Ziel ist es, in enger Zusammenarbeit mit Polizei und Justiz, den Schutz der Opfer zu verbessern, ihre Betreuung wirksamer zu gestalten, Sanktionen gegenüber Tätern anzupassen und die tatsächlichen Auswirkungen der Gewalt auf die Betroffenen stärker anzuerkennen.

Nun gilt es, die bestehenden Maßnahmen weiter konkret zu stärken. Der interministerielle Comité violence, der sich aus verschiedenen Ministerien und Verwaltungen zusammensetzt, hat entsprechende Empfehlungen erarbeitet. Im vergangenen Jahr wurde der erste nationale Aktionsplan gegen geschlechtsspezifische Gewalt verabschiedet, dessen Maßnahmen nun konsequent umgesetzt werden müssen. Ebenso steht die Umsetzung der EU-Richtlinie zur Bekämpfung von Gewalt gegen Frauen und häuslicher Gewalt bis Juni kommenden Jahres an.

Auch finanziell werden die Mittel deutlich aufgestockt: Der Haushalt des MEGA steigt im Rahmen der entsprechenden Vereinbarungen um 25 % auf knapp 29 Millionen Euro für das laufende Jahr. Für das kommende Jahr ist ein Zuwachs von 45 % vorgesehen. Über 65 % des Ministeriumsbudgets fließen in die Bekämpfung von Gewalt.

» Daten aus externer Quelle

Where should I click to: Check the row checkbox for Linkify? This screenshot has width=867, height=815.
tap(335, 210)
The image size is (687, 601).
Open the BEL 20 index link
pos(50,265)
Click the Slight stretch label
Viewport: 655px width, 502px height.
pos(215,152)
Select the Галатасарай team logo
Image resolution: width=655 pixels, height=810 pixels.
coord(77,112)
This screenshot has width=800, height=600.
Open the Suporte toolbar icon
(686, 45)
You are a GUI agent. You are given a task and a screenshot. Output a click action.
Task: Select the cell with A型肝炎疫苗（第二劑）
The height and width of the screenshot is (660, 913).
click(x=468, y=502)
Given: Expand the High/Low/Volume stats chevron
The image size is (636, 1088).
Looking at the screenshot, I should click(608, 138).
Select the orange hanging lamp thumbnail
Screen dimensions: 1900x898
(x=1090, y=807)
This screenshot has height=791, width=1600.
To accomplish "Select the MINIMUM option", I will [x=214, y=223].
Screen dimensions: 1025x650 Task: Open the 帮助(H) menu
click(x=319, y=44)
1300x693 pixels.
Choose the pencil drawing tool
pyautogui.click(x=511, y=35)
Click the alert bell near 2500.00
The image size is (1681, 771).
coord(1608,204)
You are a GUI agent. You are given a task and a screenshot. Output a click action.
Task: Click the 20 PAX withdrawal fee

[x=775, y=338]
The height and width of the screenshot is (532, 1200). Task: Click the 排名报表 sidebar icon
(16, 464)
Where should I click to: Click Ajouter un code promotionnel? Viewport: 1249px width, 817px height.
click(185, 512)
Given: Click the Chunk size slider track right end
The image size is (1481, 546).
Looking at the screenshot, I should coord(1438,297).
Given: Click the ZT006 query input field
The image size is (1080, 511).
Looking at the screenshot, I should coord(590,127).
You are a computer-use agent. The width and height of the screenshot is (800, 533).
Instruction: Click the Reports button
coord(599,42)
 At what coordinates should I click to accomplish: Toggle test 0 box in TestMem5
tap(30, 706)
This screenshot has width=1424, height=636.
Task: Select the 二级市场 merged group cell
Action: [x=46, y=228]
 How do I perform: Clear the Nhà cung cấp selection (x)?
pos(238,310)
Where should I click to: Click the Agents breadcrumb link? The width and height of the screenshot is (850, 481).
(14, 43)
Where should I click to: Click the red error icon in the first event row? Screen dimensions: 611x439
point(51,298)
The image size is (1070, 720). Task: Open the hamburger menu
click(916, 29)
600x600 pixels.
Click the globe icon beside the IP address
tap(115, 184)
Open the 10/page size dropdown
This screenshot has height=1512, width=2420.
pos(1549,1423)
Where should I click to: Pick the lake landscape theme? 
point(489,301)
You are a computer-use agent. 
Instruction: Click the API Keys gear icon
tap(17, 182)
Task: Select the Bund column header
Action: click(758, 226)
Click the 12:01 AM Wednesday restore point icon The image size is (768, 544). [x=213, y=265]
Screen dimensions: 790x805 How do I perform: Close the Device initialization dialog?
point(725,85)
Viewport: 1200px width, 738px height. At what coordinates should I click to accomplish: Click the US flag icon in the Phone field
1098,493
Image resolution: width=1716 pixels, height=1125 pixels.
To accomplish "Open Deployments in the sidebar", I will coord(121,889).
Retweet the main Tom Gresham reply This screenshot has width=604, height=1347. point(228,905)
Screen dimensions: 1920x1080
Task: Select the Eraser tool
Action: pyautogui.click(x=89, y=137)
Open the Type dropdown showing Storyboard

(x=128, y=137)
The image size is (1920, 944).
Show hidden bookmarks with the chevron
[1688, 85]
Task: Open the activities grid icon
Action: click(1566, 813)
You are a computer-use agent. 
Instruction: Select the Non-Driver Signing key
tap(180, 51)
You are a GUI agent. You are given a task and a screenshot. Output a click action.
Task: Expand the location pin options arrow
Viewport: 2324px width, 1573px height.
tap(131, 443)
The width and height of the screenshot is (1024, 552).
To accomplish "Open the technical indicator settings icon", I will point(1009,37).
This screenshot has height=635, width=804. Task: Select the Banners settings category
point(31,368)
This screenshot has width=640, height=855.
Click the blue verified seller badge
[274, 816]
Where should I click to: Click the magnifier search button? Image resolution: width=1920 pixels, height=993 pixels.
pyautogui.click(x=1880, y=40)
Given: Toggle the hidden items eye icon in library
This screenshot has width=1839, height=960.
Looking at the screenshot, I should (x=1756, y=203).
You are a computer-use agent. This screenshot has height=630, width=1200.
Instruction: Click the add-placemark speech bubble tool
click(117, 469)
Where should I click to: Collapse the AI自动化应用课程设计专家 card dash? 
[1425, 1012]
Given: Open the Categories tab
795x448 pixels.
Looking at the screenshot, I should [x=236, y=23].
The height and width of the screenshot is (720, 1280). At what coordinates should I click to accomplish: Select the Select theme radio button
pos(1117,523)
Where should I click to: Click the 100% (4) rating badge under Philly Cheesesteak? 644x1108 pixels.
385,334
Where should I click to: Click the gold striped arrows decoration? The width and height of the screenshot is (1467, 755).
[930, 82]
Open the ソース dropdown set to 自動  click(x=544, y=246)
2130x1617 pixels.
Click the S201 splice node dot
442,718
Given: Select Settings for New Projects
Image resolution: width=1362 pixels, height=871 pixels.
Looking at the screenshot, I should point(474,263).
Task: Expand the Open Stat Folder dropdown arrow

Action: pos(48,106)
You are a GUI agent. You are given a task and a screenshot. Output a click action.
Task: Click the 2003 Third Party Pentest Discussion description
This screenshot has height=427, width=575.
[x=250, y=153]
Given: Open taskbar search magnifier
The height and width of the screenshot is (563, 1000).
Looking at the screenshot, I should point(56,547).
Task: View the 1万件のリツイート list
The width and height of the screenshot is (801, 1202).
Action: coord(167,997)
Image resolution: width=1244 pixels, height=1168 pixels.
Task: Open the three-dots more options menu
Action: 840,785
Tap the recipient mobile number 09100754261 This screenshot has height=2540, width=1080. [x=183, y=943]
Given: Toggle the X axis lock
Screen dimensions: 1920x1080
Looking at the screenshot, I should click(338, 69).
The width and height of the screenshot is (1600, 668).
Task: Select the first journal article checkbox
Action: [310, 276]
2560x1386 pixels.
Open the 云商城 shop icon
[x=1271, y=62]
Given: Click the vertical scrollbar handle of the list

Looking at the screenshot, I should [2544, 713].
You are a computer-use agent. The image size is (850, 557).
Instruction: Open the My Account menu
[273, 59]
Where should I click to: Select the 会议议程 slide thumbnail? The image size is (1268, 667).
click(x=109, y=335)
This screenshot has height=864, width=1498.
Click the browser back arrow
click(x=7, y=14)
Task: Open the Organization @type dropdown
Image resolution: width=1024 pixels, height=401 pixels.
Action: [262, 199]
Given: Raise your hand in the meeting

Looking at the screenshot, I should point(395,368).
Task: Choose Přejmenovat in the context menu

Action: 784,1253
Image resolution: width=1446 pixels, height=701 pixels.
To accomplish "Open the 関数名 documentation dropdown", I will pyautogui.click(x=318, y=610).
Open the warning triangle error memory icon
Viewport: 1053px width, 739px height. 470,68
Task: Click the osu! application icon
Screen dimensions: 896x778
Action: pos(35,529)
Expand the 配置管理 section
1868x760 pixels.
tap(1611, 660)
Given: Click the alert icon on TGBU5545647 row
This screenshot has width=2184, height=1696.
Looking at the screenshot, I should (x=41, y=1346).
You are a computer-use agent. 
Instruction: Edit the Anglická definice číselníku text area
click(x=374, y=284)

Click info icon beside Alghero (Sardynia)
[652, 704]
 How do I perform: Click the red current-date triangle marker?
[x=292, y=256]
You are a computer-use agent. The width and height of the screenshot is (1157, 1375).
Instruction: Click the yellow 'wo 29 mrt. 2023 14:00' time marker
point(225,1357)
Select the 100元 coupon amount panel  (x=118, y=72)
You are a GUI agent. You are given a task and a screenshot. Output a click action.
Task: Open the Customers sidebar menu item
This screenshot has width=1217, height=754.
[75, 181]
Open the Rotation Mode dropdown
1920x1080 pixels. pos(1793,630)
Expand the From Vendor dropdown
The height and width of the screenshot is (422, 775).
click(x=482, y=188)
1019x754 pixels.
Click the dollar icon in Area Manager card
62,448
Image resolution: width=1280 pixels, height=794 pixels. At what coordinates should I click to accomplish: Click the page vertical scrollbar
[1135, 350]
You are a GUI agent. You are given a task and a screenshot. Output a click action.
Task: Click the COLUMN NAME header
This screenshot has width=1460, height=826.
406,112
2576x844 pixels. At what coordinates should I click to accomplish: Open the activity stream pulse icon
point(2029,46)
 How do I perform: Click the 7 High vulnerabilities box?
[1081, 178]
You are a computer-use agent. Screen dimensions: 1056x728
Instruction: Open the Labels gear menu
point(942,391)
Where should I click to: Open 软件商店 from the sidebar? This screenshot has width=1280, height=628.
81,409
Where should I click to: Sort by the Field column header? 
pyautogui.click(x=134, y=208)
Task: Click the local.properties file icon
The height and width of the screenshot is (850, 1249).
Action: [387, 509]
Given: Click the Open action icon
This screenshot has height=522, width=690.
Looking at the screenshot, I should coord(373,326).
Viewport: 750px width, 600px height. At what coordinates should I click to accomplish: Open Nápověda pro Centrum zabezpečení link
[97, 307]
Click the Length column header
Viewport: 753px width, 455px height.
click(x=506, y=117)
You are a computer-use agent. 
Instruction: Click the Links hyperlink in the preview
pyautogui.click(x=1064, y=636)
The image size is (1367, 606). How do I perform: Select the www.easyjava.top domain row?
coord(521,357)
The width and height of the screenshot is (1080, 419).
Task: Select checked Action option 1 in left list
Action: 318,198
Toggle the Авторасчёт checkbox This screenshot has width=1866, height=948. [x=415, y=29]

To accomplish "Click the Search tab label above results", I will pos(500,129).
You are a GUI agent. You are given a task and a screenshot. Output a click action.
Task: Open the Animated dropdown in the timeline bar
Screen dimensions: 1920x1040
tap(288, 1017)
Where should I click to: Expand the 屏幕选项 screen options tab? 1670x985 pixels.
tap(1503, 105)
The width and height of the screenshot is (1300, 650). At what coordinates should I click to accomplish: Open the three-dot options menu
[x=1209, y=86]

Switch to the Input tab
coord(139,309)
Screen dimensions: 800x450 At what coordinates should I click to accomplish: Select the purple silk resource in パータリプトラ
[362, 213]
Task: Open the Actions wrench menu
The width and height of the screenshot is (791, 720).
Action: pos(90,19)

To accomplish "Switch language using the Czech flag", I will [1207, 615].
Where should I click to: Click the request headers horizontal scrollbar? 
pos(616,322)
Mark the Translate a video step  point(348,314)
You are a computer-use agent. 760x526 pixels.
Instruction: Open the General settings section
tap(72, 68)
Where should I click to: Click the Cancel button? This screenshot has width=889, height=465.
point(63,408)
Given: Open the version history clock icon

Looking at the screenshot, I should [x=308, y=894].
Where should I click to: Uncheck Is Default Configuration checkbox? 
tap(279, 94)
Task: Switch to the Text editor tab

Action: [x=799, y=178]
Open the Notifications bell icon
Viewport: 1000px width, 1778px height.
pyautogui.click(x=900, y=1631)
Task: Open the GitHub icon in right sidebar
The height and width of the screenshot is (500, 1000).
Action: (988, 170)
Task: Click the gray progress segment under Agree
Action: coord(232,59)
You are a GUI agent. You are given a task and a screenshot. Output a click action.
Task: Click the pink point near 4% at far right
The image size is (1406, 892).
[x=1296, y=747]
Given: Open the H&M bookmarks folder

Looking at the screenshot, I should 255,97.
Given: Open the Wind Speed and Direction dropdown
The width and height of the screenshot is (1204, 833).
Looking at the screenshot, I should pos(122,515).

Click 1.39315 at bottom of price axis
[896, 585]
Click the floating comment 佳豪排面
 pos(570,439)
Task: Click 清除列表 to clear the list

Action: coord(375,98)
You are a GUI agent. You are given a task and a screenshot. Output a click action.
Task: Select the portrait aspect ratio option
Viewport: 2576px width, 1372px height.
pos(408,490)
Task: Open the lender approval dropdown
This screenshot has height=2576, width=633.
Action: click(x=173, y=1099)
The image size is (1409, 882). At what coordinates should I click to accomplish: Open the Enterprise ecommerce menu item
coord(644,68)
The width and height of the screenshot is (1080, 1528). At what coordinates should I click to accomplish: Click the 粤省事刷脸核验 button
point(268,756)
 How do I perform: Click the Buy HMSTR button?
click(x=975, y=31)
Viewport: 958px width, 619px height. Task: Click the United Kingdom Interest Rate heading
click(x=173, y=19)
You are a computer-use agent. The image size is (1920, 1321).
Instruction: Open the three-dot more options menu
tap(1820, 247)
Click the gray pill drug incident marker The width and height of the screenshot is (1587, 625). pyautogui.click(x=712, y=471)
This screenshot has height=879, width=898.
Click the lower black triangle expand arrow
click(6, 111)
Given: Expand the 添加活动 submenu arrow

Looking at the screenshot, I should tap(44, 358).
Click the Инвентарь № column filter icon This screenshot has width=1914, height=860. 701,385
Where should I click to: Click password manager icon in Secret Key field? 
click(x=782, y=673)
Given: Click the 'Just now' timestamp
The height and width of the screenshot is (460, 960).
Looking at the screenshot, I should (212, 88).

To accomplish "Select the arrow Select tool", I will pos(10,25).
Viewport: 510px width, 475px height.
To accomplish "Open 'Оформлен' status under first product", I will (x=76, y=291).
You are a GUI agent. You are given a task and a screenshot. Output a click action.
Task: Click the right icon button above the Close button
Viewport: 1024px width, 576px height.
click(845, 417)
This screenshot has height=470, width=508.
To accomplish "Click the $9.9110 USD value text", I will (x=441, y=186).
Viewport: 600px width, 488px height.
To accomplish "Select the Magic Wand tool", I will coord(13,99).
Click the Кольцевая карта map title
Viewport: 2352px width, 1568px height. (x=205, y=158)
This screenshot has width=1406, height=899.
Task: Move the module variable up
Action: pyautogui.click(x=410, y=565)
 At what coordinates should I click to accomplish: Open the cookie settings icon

Eine zentrale Neuerung vor Ort ist das Centre National pour Victimes de Violences (CNVV), das am 28. April 2025 eröffnet wurde. Seit diesem Mai ist es rund um die Uhr (24/7), auch telefonisch, erreichbar. Zudem ist eine nationale Informationskampagne zur häuslichen Gewalt geplant. Das Zentrum wurde in diesem Jahr um acht Stellen erweitert. Seit der Eröffnung vor gut einem Jahr haben sich rund 400 Personen aufgrund häuslicher Gewalt an das Zentrum gewandt. In 26 Fällen kam es anschließend zu einem Polizeieinsatz, zehn Personen erstatteten direkt vor Ort Anzeige. Eine ehrenamtliche Juristin führte sieben Beratungen durch. Besonders psychische Gewalt nimmt weiter zu, und das familiäre Umfeld bleibt der Hauptort, an dem Übergriffe stattfinden.

Eine Anpassung des Gesetzes von 2003 zum Schutz vor Gewalt wird derzeit geprüft, so Yuriko Backes. Das Gesetz regelt, wer für die Betreuung von Opfern und Tätern häuslicher Gewalt zuständig ist. Derzeit ist lediglich die Betreuung von Kindern verpflichtend, die im betroffenen Haushalt leben. Künftig sollen diese Maßnahmen auch auf Kinder ausgeweitet werden, die indirekt von Gewalt betroffen sind.

Das CNVV bietet eine ambulante Notfallbetreuung sowie eine spezialisierte Begleitung für alle Opfer körperlicher, sexueller oder psychischer Gewalt an.